Presque 30 ans après son entrée au Front national, l’eurodéputé Fernand Le Rachinel claque la porte du parti d’extrême droite. Il nous explique son choix.« Fernand Le Rachinel, meilleur ouvrier de France, député au Parlement européen et conseiller général honoraire de la Manche a remis à Jean-Marie Le Pen le mardi 21 octobre sa démission du Front national. Il considère qu’il n’est plus possible de supporter davantage les accusations graves et infamantes portées contre lui par le Front national alors que, tout au long de sa vie professionnelle, ses qualités de droiture et d’exemplarité ont été reconnues par les acteurs économiques avec lesquels il a travaillé. Il estime que les méthodes utilisées contre lui sont indignes d’un mouvement politique respectable et déplore que ces agissements aient reçu l’approbation de Jean-Marie Le Pen. Il considère que la confiance personnelle et politique qu’il avait placée en Jean-Marie Le Pen a été trahie. » C’est par ce communiqué plutôt lapidaire que l’eurodéputé manchois, imprimeur du FN, a annoncé hier soir sa démission du parti d’extrême-droite. Joint au téléphone en direct de Strasbourg, l’eurodéputé revient sur cette décision.
« J’ai remis ma démission à Jean-Marie Le Pen ce mardi midi et c’est une décision mûrement réfléchie, explique l’élu frontiste. Il ne m’est plus possible de rester dans un mouvement politique avec lequel je suis devant la justice à cause de cet argent que j’ai prêté et qu’on ne me rembourse pas. Je n’y ai donc plus ma place. » Et l’eurodéputé frontiste avance également des raisons politiques.

« Épuration des cadres »

« Je suis un soldat fidèle et ça depuis mon entrée au parti en 1979. Mais il y a un contexte d’épuration des cadres au FN et ça depuis l’affaire Mégret. Malheureusement c’est un peu l’évolution de tout parti politique et de toute entreprise. On voit bien que ceux qui veulent succéder à Jean-Marie Le Pen n’ont pas la même conception. Il y a une mauvaise volonté évidente et j’en tire donc toutes les conséquences. »

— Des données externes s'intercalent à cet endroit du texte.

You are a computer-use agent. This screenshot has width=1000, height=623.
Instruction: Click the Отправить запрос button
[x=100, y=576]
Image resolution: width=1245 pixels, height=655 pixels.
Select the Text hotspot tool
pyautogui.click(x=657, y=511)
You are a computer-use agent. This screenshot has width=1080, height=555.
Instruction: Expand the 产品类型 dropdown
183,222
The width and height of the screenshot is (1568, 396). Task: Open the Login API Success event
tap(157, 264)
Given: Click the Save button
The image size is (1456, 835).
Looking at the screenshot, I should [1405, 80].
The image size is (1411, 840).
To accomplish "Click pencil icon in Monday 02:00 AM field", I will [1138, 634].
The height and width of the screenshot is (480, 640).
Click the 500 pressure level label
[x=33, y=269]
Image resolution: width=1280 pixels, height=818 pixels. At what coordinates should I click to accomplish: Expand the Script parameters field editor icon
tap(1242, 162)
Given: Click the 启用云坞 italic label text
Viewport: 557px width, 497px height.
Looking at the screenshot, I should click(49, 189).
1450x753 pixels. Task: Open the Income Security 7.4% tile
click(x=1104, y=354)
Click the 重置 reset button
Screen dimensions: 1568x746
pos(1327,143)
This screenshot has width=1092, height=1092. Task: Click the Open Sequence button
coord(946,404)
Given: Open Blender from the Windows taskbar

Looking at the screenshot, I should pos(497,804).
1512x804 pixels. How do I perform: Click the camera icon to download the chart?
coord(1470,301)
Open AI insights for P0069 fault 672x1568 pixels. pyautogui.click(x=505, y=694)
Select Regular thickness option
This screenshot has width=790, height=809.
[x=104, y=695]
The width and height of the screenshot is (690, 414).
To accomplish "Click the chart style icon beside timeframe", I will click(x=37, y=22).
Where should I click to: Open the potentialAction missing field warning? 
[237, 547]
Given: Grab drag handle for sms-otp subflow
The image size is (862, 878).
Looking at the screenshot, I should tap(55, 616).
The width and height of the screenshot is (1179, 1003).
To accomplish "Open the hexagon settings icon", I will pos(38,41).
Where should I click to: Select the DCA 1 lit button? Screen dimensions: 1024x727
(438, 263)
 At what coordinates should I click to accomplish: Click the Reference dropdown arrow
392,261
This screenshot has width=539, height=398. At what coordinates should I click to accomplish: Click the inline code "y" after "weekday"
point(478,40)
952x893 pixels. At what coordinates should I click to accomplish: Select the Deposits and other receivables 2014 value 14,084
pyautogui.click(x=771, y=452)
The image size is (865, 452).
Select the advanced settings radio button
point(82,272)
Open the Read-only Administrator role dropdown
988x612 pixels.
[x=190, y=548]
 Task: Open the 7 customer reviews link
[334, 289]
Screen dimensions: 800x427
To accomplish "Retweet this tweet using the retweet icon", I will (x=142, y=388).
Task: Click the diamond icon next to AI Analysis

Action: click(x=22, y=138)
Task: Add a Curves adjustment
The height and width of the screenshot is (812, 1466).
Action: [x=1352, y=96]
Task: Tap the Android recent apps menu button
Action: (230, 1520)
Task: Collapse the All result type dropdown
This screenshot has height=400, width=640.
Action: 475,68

Fâché d’apprendre que Marine Le Pen compte quitter la région parisienne et se présenter dans la région Nord-ouest aux prochaines européennes, Fernand Le Rachinel prévient. « J’entends être de cette bataille-là, avec Karl Lang, qui a toute sa légitimité dans cette région. Nous avons fait de bons scores aux dernières européennes et on n’entend pas se laisser faire. Je reste donc en politique et je partirai dans le cadre d’un rassemblement national avec des souverainistes, des gens de la société civile et certainement d’autres anciens du FN. Ce sera un regroupement des forces de droite. »

Recueilli par

Nicolas DENOYELLE.

Repère. Le tribunal de grande instance de Nanterre a nommé un expert dans le conflit financier qui oppose l’eurodéputé frontiste Fernand Le Rachinel à son parti. L’imprimeur réclame au FN le remboursement de 7 millions d’euros prêtés à titre personnel à l’occasion des élections législatives. L’argent servait à acheter des documents électoraux et des services aux candidats, notamment auprès de sociétés appartenant à Fernand Le Rachinel. L’expert sera chargé d’établir s’il y a eu, ou non, surfacturation de la part de Fernand Le Rachinel. Un argument développé par le FN pour justifier son refus de payer.